WHAT THIS TASK INVOLVES: Every line from the one with "Given: Select the @WanaDecryptor@.exe" up to and including the one with "Given: Select the cyan" is to be output exactly as it appears below; pictures are not.

Pixel coordinate grounding data:
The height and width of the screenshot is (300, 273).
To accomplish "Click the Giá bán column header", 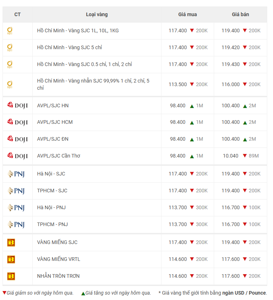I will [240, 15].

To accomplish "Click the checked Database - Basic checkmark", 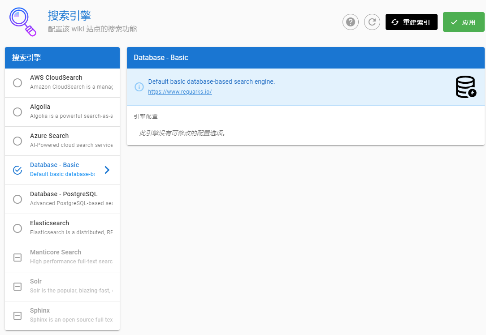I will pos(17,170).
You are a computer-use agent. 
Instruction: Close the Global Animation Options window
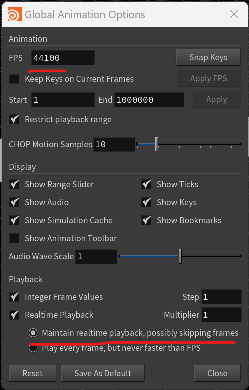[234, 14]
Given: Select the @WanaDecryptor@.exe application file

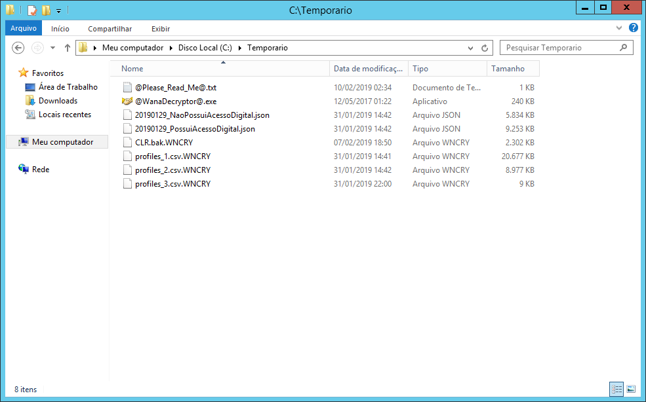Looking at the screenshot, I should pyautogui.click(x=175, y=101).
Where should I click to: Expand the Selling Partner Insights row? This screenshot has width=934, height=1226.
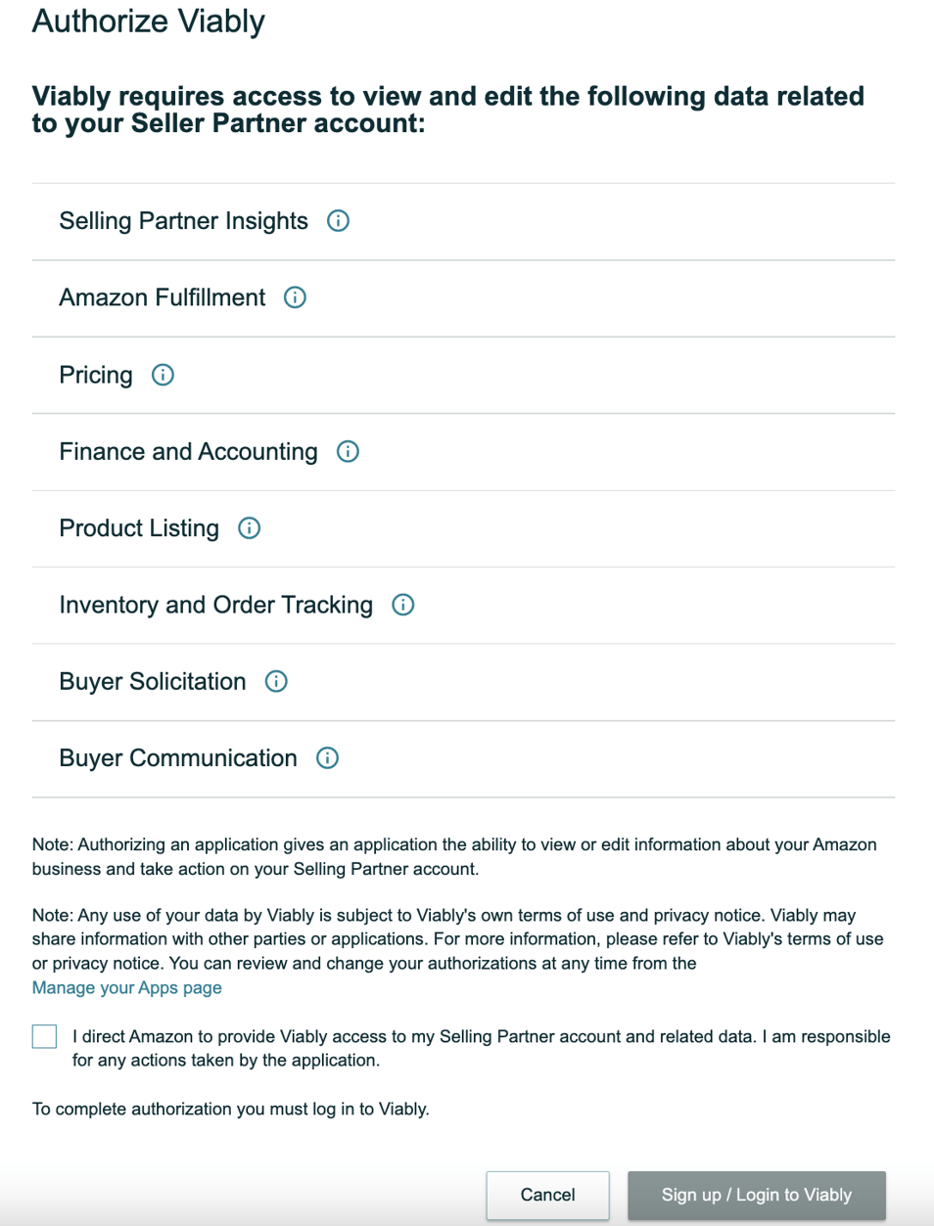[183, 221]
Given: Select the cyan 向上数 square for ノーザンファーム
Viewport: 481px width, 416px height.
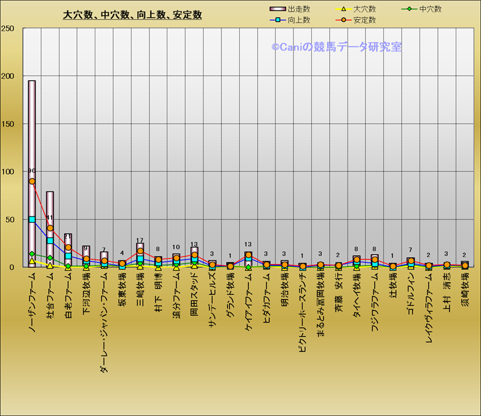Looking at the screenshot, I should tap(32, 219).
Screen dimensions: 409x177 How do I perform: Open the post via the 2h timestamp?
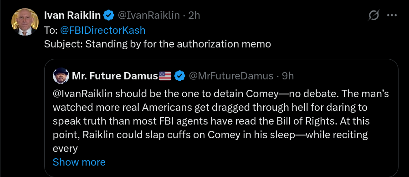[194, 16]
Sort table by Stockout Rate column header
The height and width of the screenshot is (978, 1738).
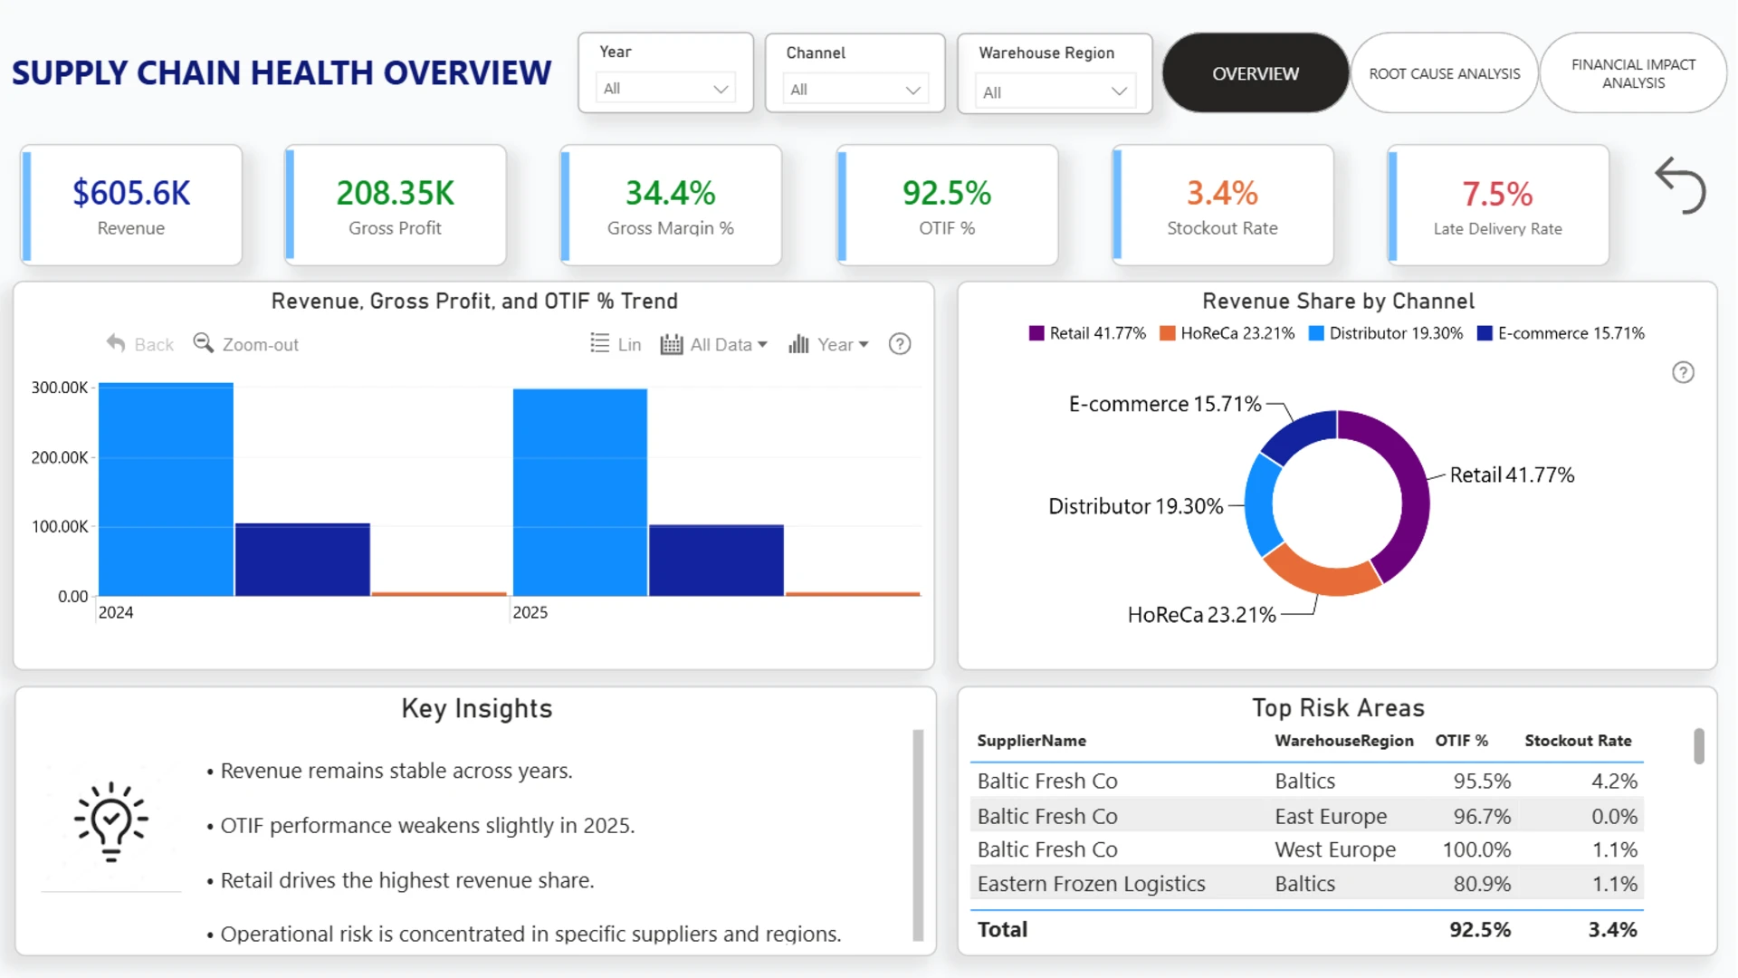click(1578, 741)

WRITTEN REPLY:
Given: Select the @WanaDecryptor@.exe application file

Looking at the screenshot, I should pyautogui.click(x=175, y=101).
Where should I click to: Expand the Selling Partner Insights row? This screenshot has width=934, height=1226.
[183, 221]
Given: Select the cyan 向上数 square for ノーザンファーム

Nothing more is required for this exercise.